Cuando en la historia cultural se utiliza los conceptos imaginario y representación, se considera los hombres conciben su mundo de una percepción no inventada por ellos sino en donde existieron. La obra de Uribe Ángel es claramente un teatro, tanto desde la historia como la literatura, donde un hombre con una hábil pluma, nos habla de su época, de sus gentes, de sus imaginarios y el mismo no puede evitar ser parte desde su lugar de enunciación de la temporalidad narrada. Allí aparece el progreso, la modernidad, la paz, las enfermedades, la visión de la naturaleza, la ciencia, la maldad, la caridad cristiana y los valores más fundamentales que se consideraban características fundamentales de un hombre virtuoso a finales del siglo XIX en Antioquia. Y se agradece esa posibilidad de tener una fuente tan amplia en un territorio que algunas veces, y sobre todo en lo que se refiere a historia local, puede encontrarse desierto.
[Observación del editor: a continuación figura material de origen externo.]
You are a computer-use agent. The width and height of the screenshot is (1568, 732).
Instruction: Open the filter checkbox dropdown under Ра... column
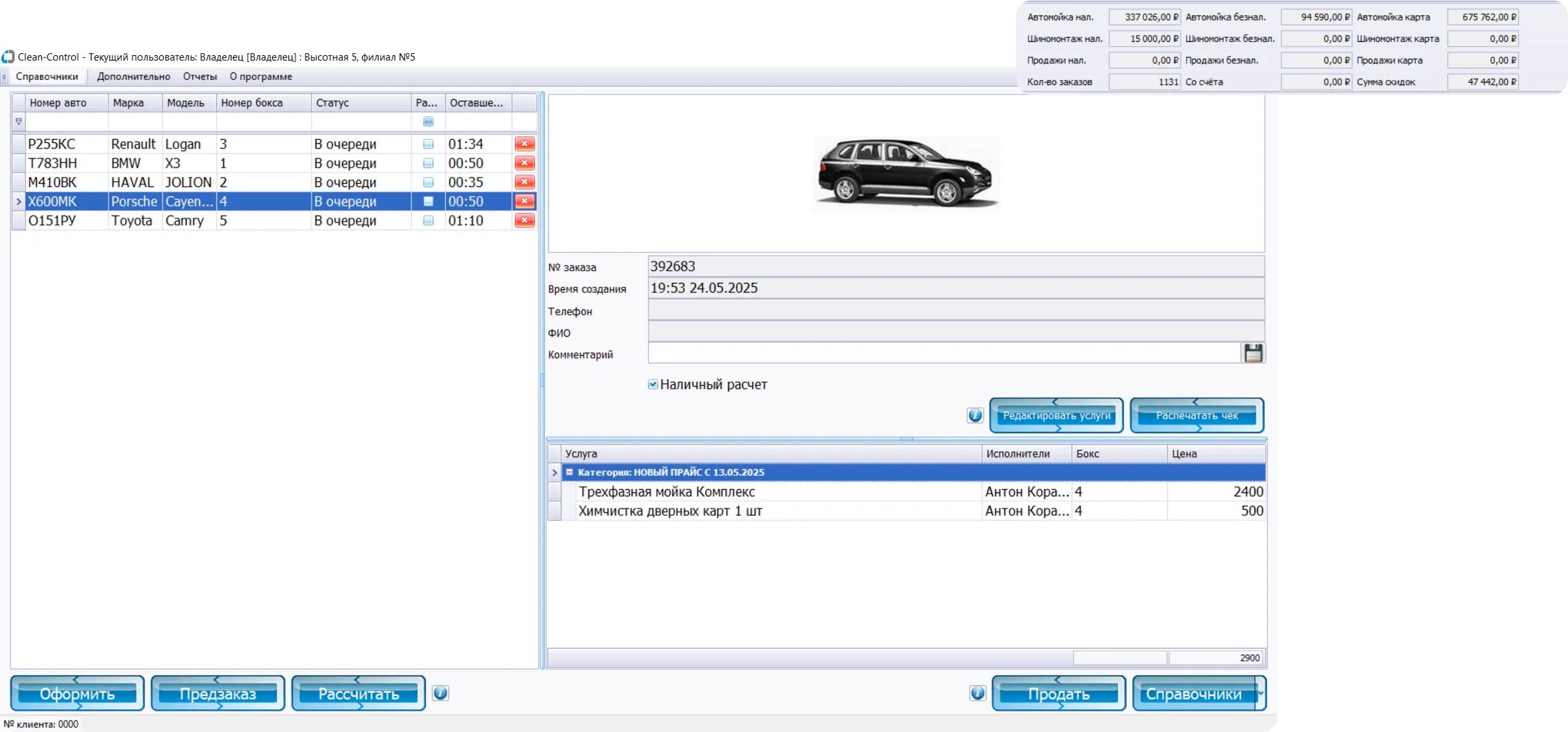[x=428, y=122]
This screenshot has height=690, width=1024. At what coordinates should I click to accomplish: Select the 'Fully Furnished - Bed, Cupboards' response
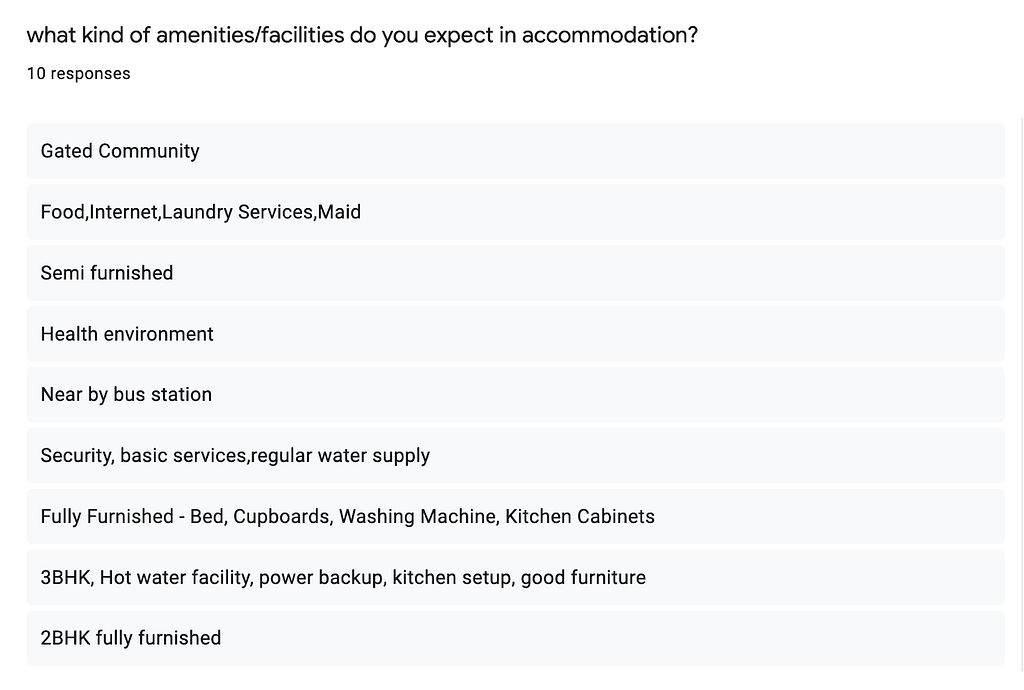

En vida, al morir y ahora a sus 203 años de su nacimiento, el doctor Manuel Uribe Ángel se le ha considerado un gran hombre y por lo tanto merecedor de amplios reconocimientos. Su diversa gama de saberes en una sociedad con pocas subjetividades con esa posibilidad de acceso y desarrollo del conocimiento sin duda implicó que su personalidad resaltará y fuera valorada altamente por sus coetáneos quienes no dudaron en calificarlo de “sabio”. Nosotros hemos preferido calificarlo como un intelectual y polímata no sólo por su variedad de conocimientos e inquietas exploraciones por sus vastos territorios, sino también por ejercer un rol activo en las pequeñas transformaciones de su sociedad, por construir y generar ideas para su bienestar y progreso, por su rico discurso poético e intertextual y por la forma como su figura se convirtió en un símbolo representativo del “saber antioqueño”.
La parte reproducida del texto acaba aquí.